▸ Data extracted from a collection
======

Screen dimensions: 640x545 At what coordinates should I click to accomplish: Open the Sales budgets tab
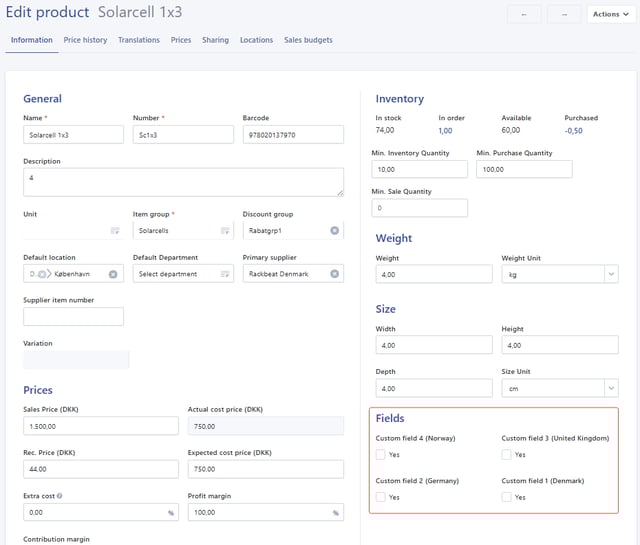tap(308, 40)
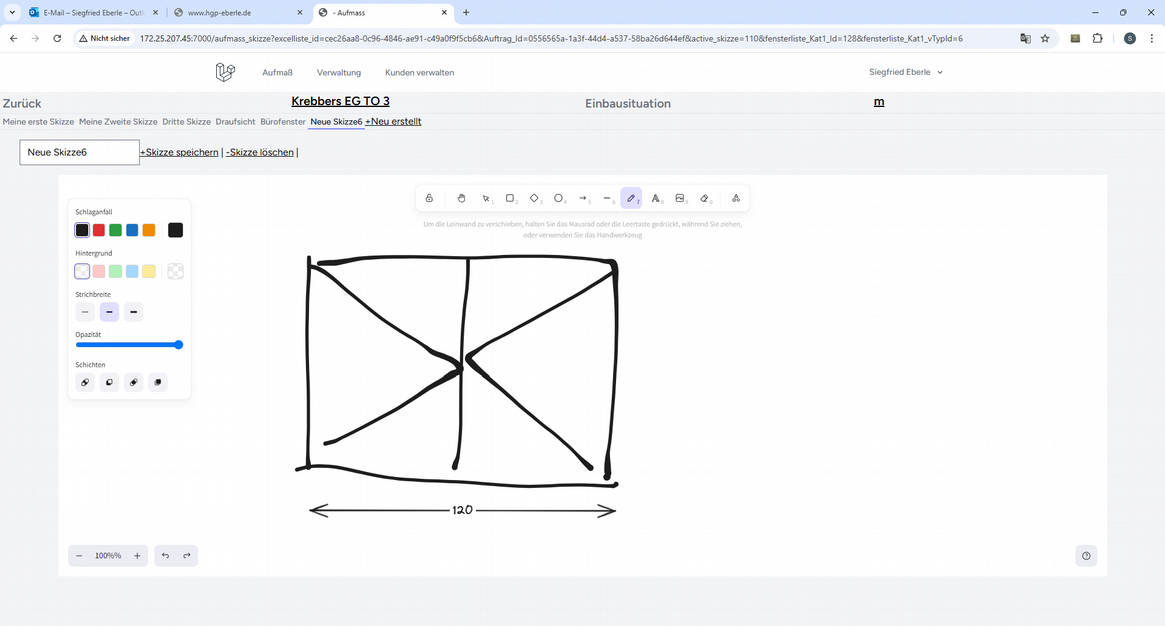Select the Ellipse shape tool
The height and width of the screenshot is (626, 1165).
click(x=559, y=198)
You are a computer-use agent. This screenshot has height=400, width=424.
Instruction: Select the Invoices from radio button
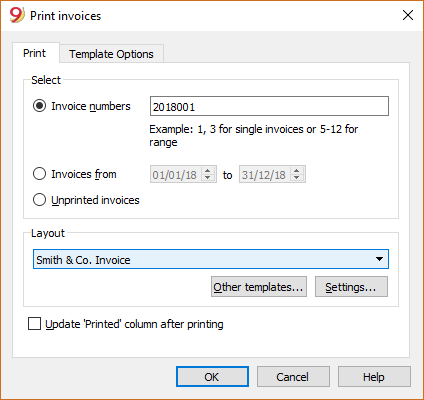(x=39, y=174)
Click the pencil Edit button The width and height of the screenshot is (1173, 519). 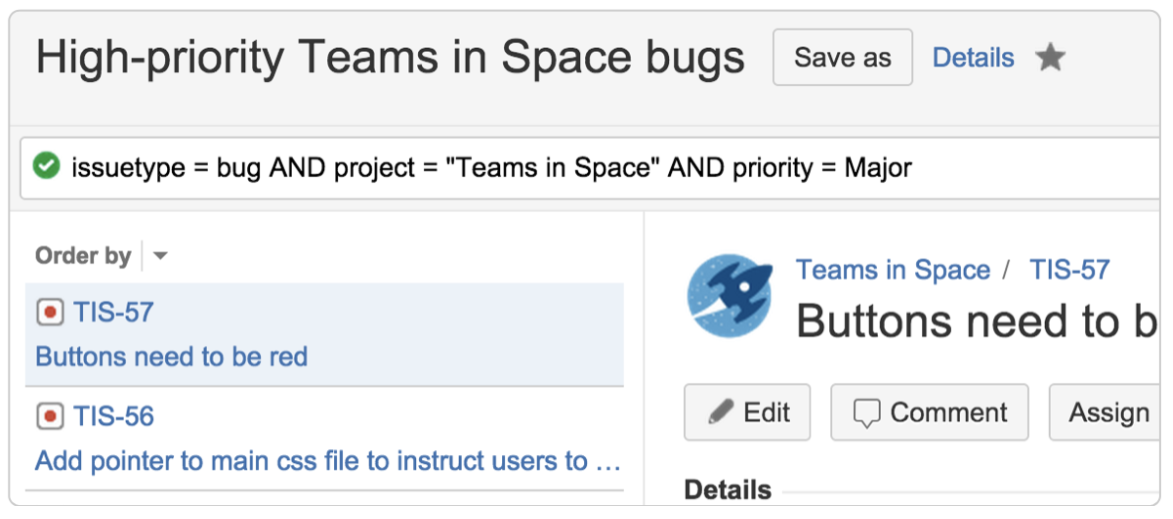[x=747, y=412]
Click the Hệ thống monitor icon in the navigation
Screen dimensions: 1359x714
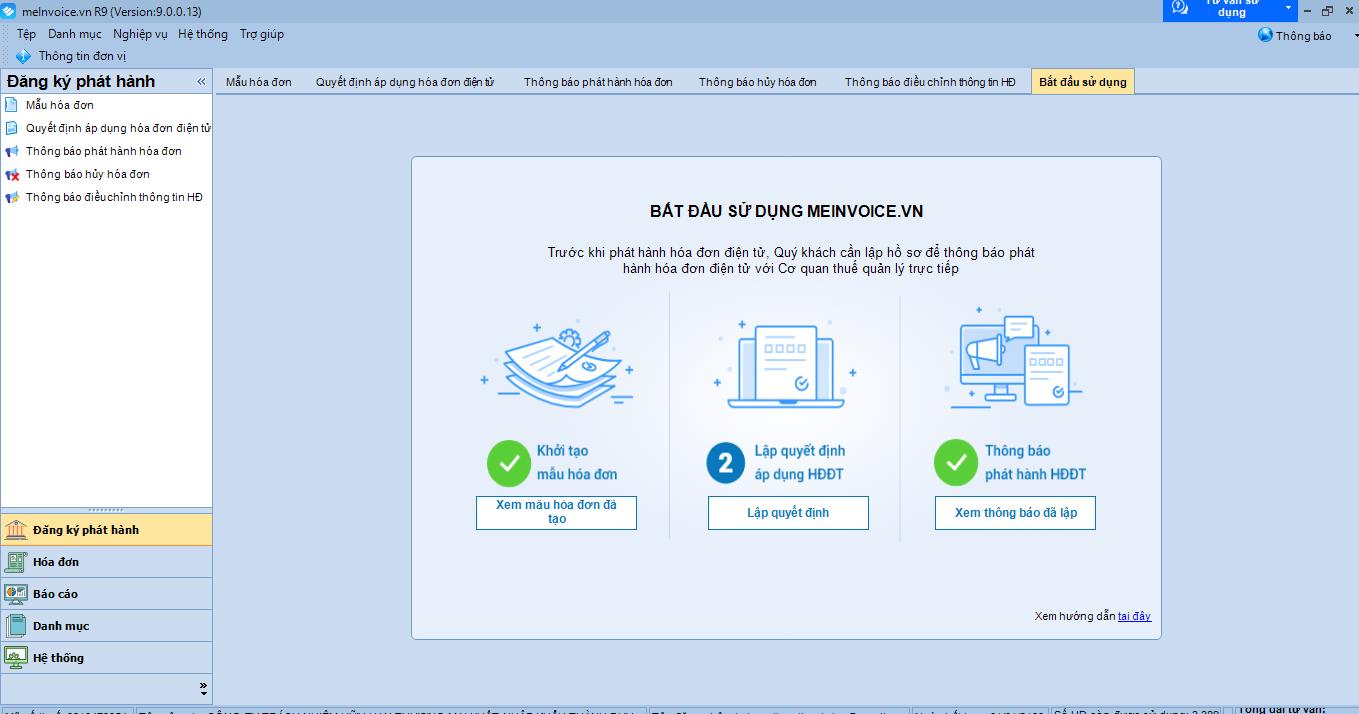16,658
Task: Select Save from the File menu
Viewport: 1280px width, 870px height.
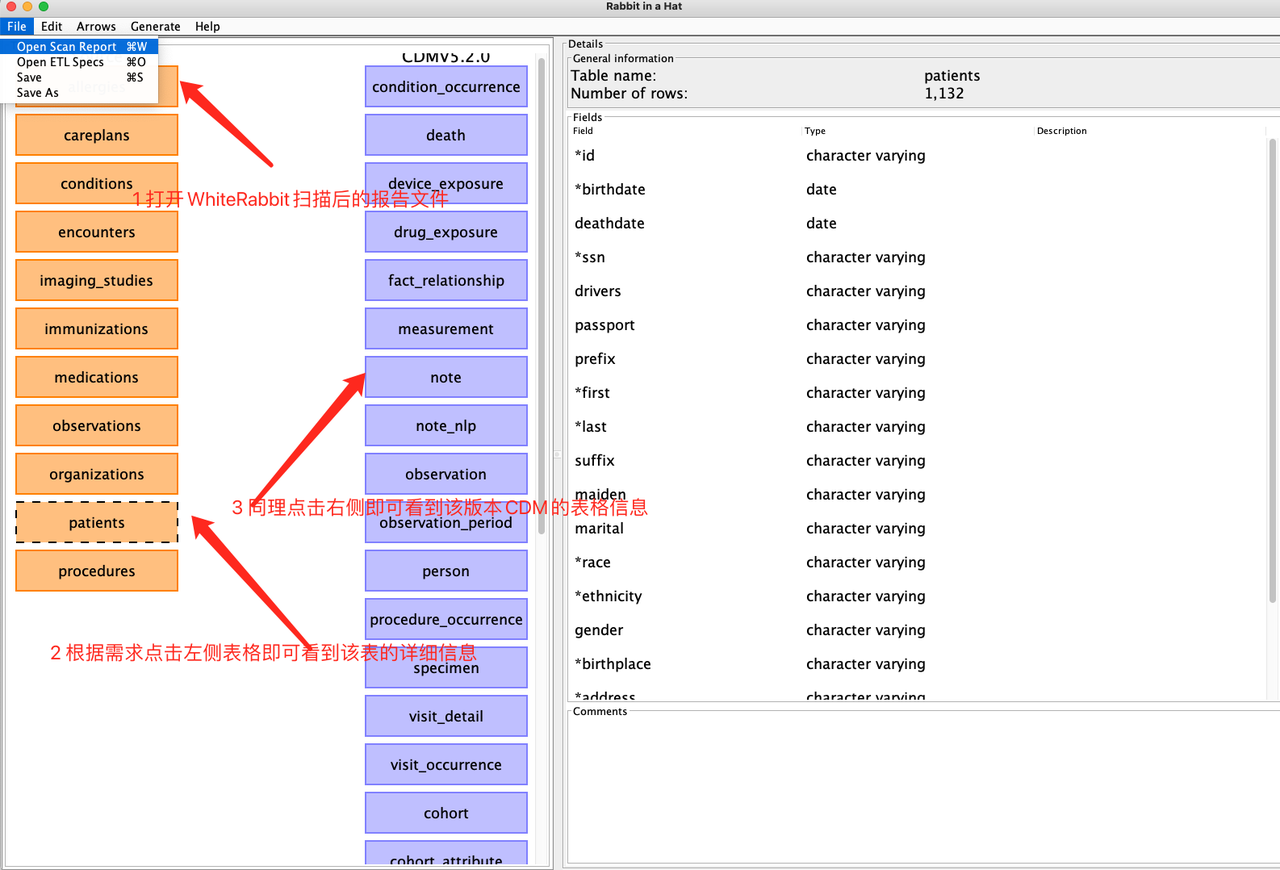Action: [28, 77]
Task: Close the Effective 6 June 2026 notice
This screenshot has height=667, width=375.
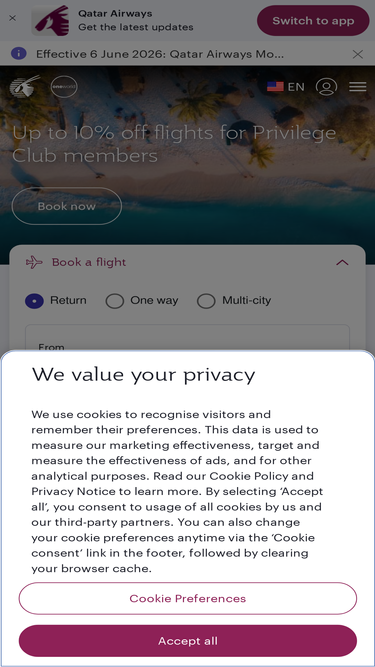Action: tap(358, 54)
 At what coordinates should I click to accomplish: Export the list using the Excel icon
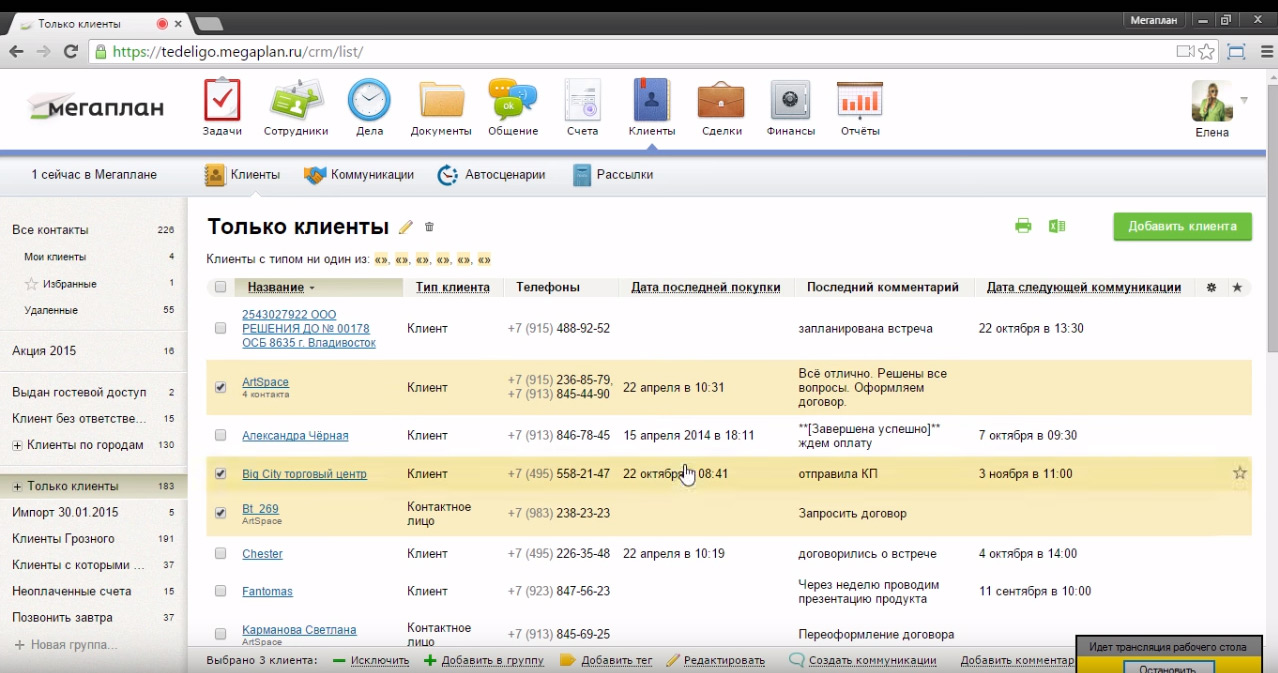coord(1056,226)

======

▸ Prompt
Once you have found every line above holding the word "Task", copy those lines.

▸ Result of the exercise
Task: Select Save from the File menu
Task: Close the Effective 6 June 2026 notice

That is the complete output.